What you will do:
The required answer is the run of lines from the one holding "Screen dimensions: 2420x1512" to the end of the data below, copied exactly and free of pictures.

Data provided:
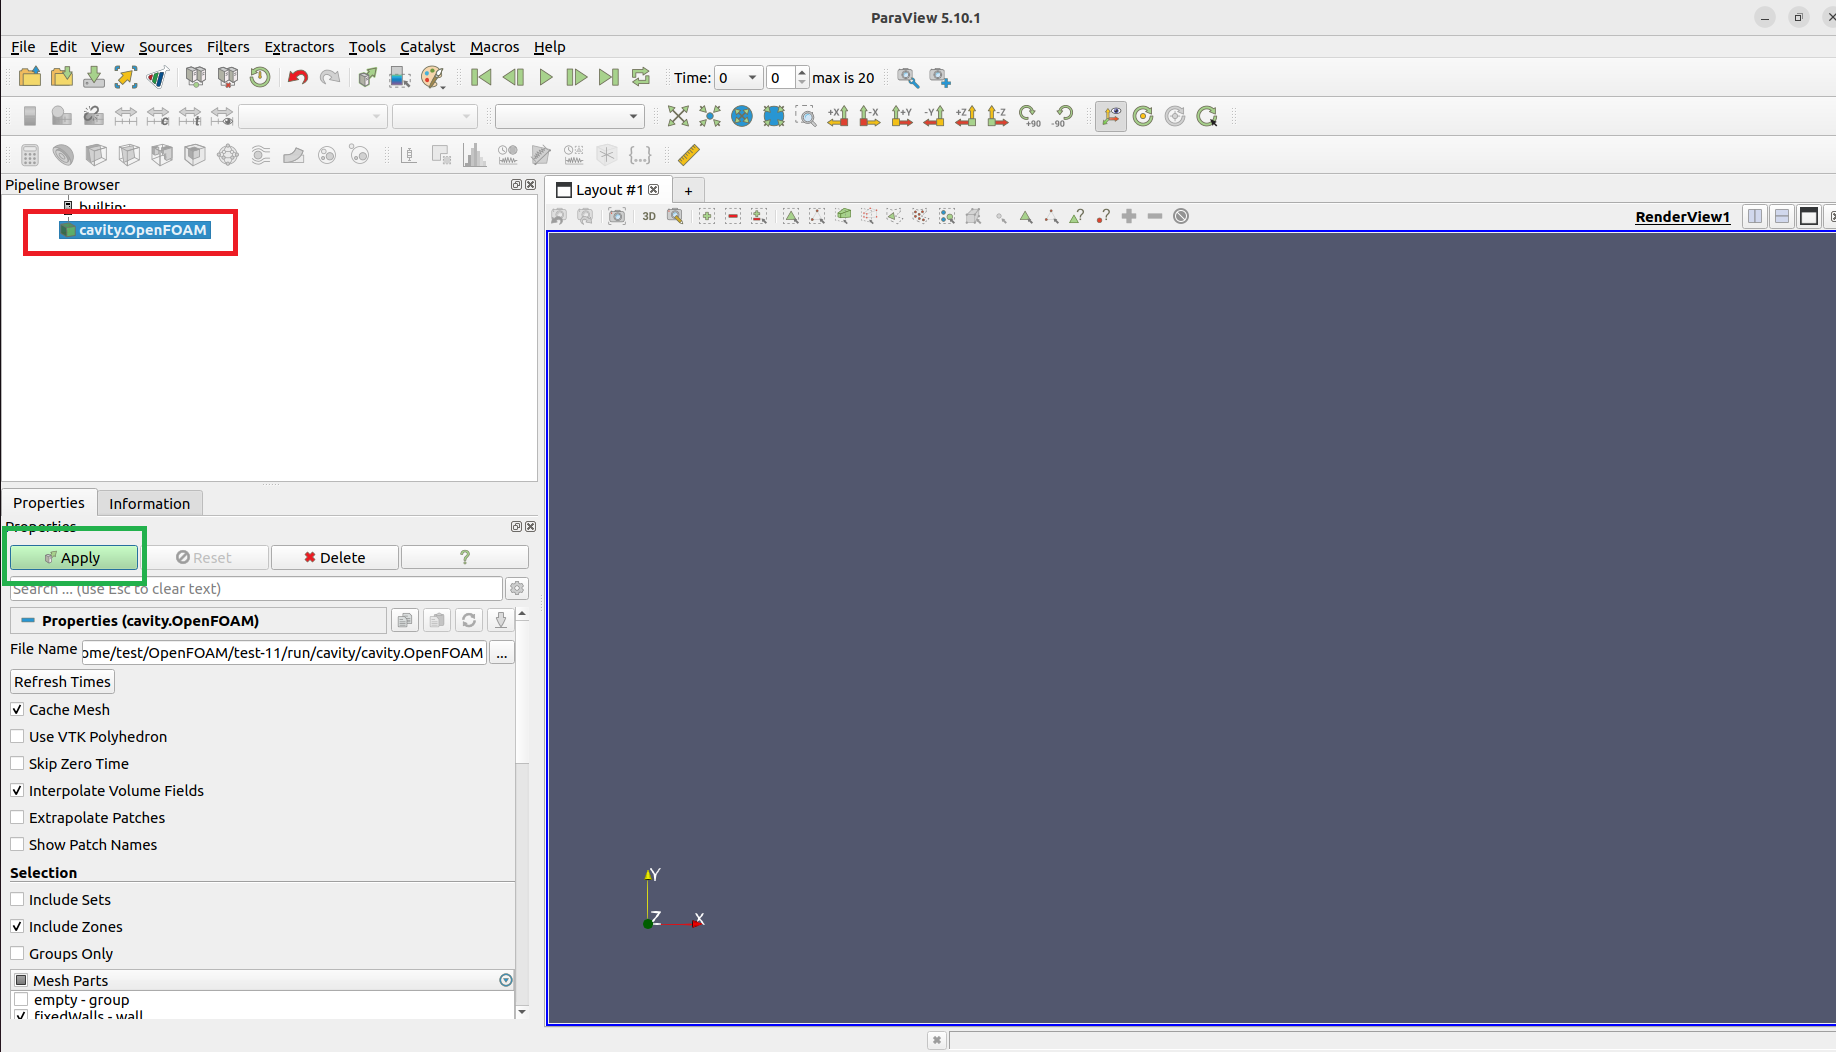This screenshot has width=1836, height=1052.
Task: Disable Include Zones
Action: (17, 926)
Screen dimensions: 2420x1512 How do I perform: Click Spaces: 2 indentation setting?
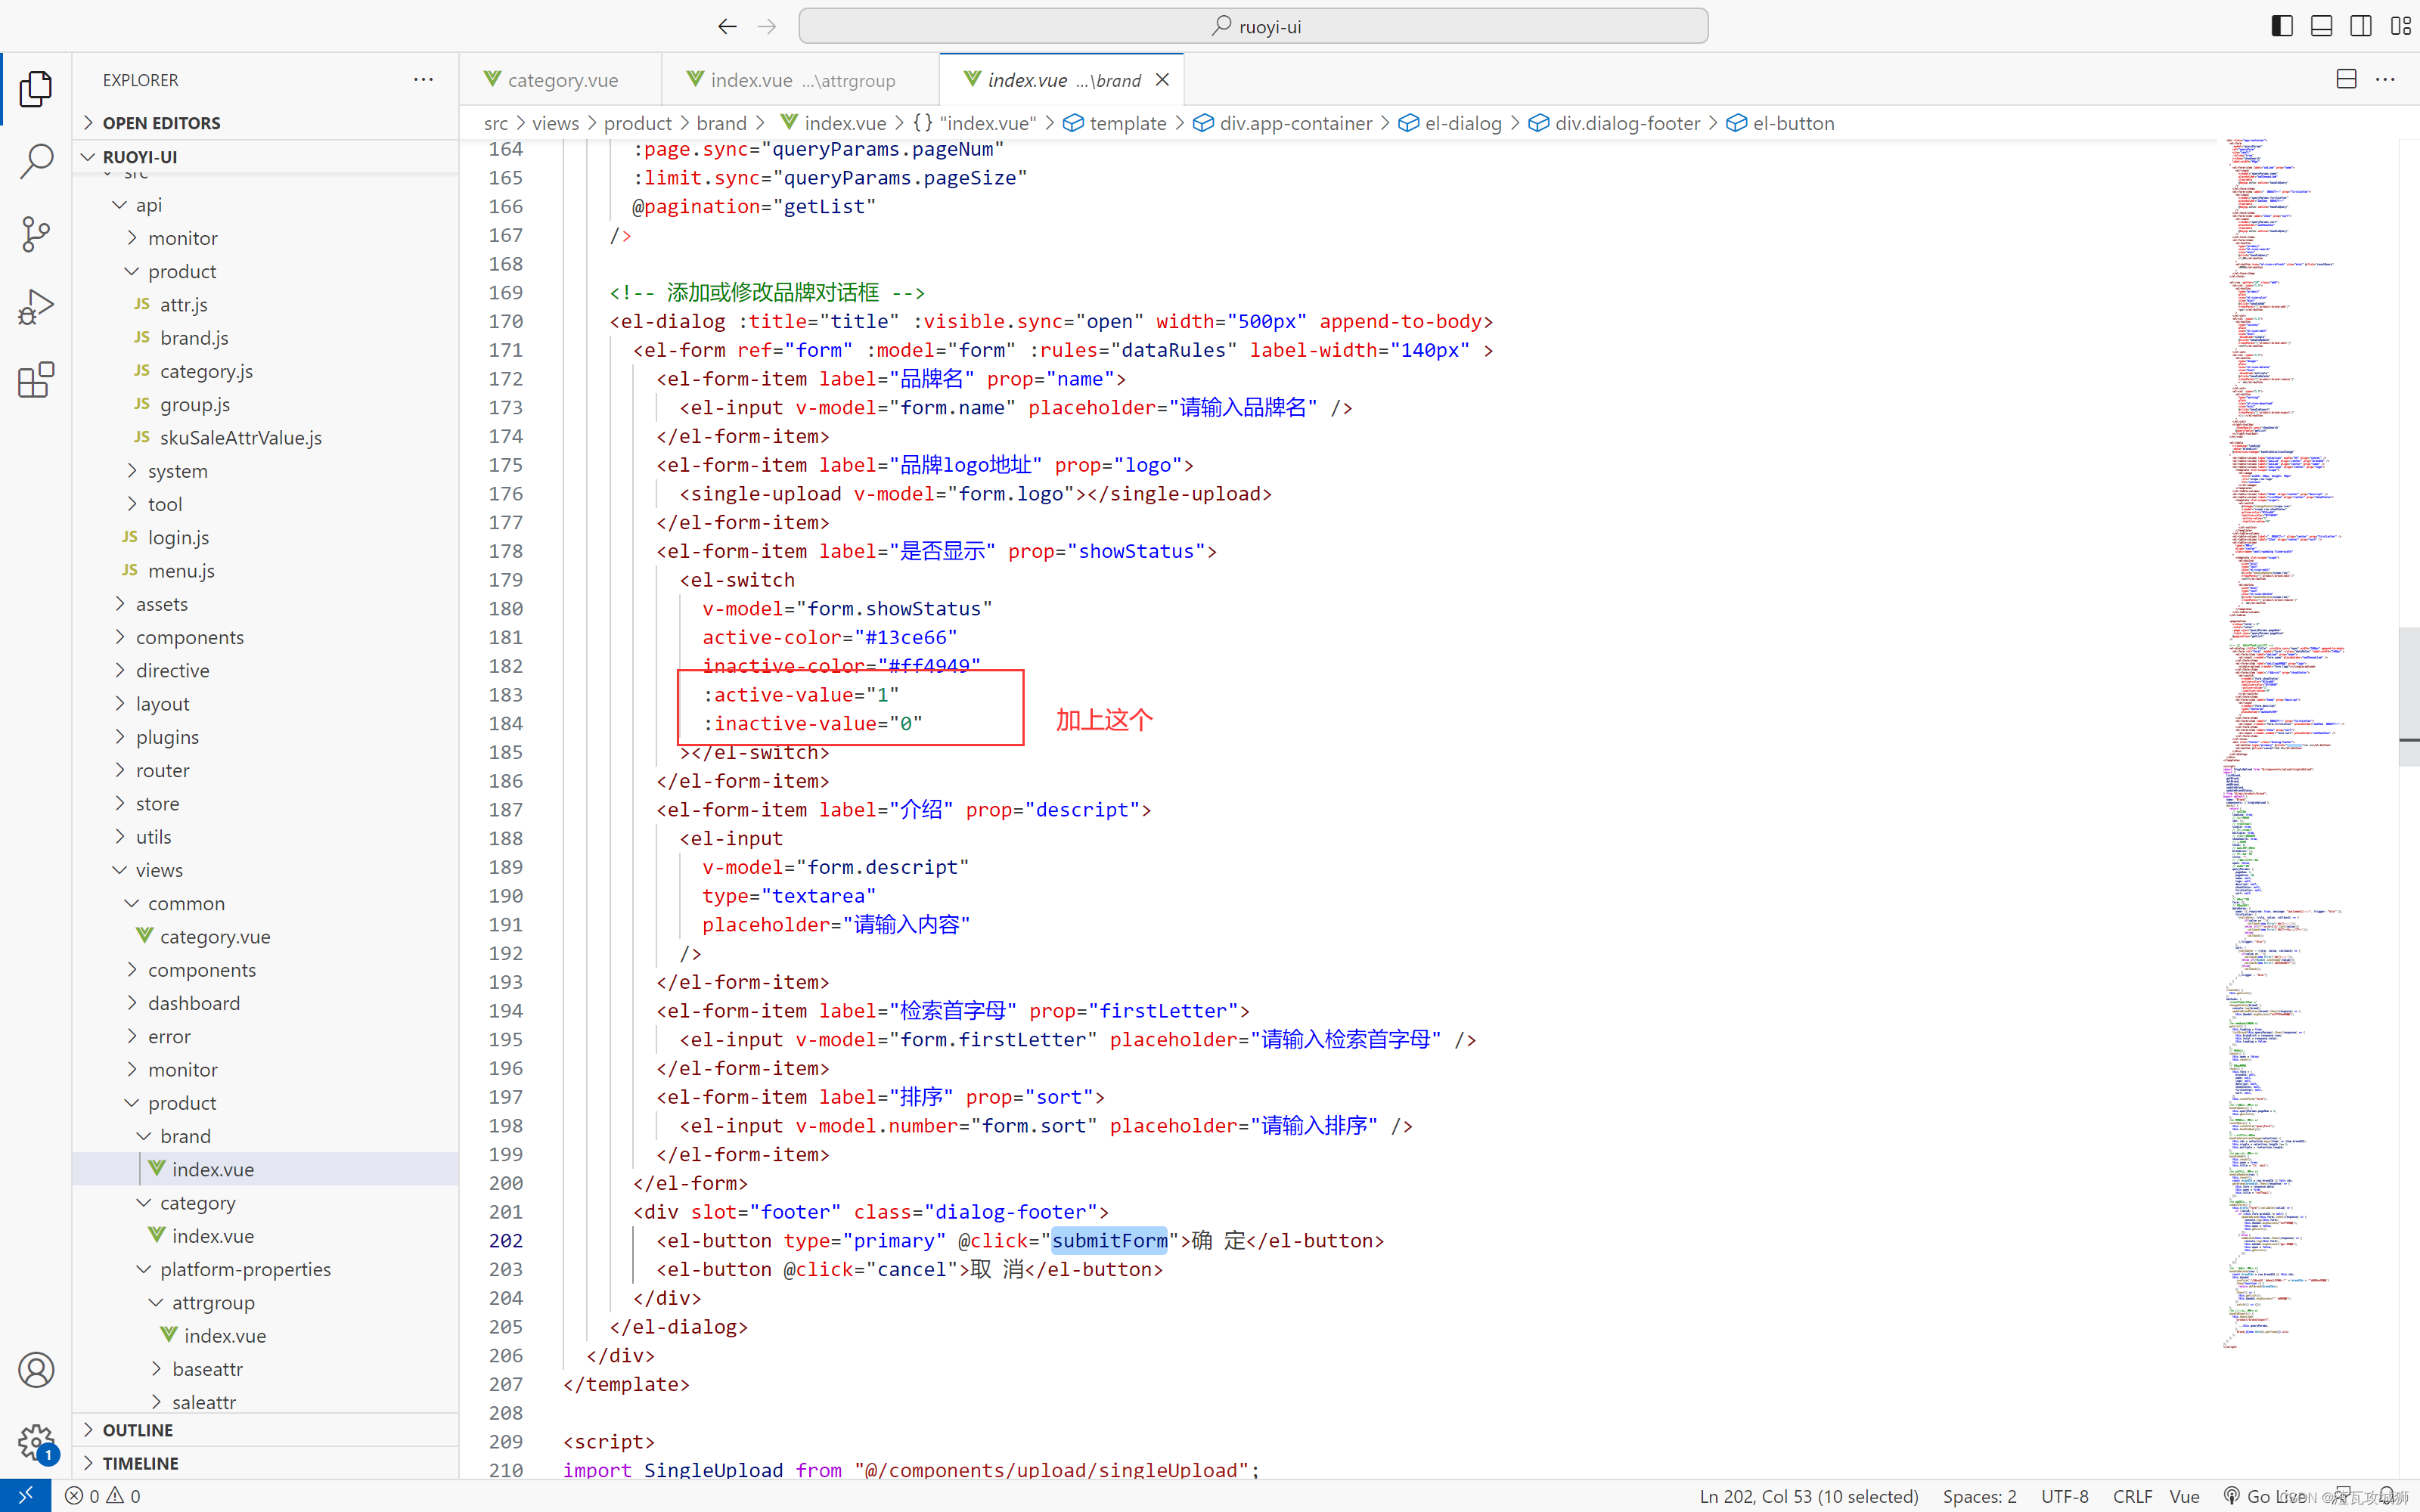click(x=1978, y=1496)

Reply to the exercise:
Screen dimensions: 2420x1512 How do I perform: Click Spaces: 2 indentation setting?
click(x=1978, y=1496)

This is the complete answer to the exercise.